One of the most tragic deaths of in recent years was that of Lady Diana. Doctors say that had she been rushed to the hospital in the Golden Hour, she would have survived.
"I think she could have been saved because, according to the report which I have seen, she died of internal bleeding. The injury which caused the bleeding was to a [pulmonary] vein which doesn't bleed particularly quickly. In fact, it bleeds rather slowly. What I want to say here is that, if Princess Diana had been brought to hospital within 10 minutes of the accident - something which should easily have been possible - and, once there, had been cared for properly, she could have survived," said heart surgeon Dr Christiaan Barnard.
“With intense checking, physical ability of drivers, including buses, tempos and auto underway, traffic police officials are also interacting with road users seeking their active cooperation to make roads more safe and sound, especially the highways,” says Police Commissioner Anurag Sharma.
Many victims of accidents on highways succumb to their injuries as prompt action is not taken immediately following the accident.
“As per the guidelines of the National Highway Authority of India, it is mandatory to set up trauma centres every 100 kilometres,” says Ch Srinivas, ACP (traffic), Shamshabad.

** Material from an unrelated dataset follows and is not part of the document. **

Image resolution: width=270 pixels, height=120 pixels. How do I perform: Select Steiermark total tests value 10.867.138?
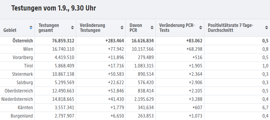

In 2012, the central government decided to address this growing problem by setting up 400 trauma care centres on important national highways by interlinking facilities.
“This is the first time that a national initiative is being undertaken to help accident victims,” says Sudhir, in-charge of national highways. Ambulances will be deployed in three shifts of eight hours each on all major highways.
“Most patients survive if got to hospital within an hour of accident,” says Dr Arshad, physician at Apollo. This hour is known as the ‘Golden Hour’ and the chance of survival for a level one trauma patient decreases significantly after an hour has passed.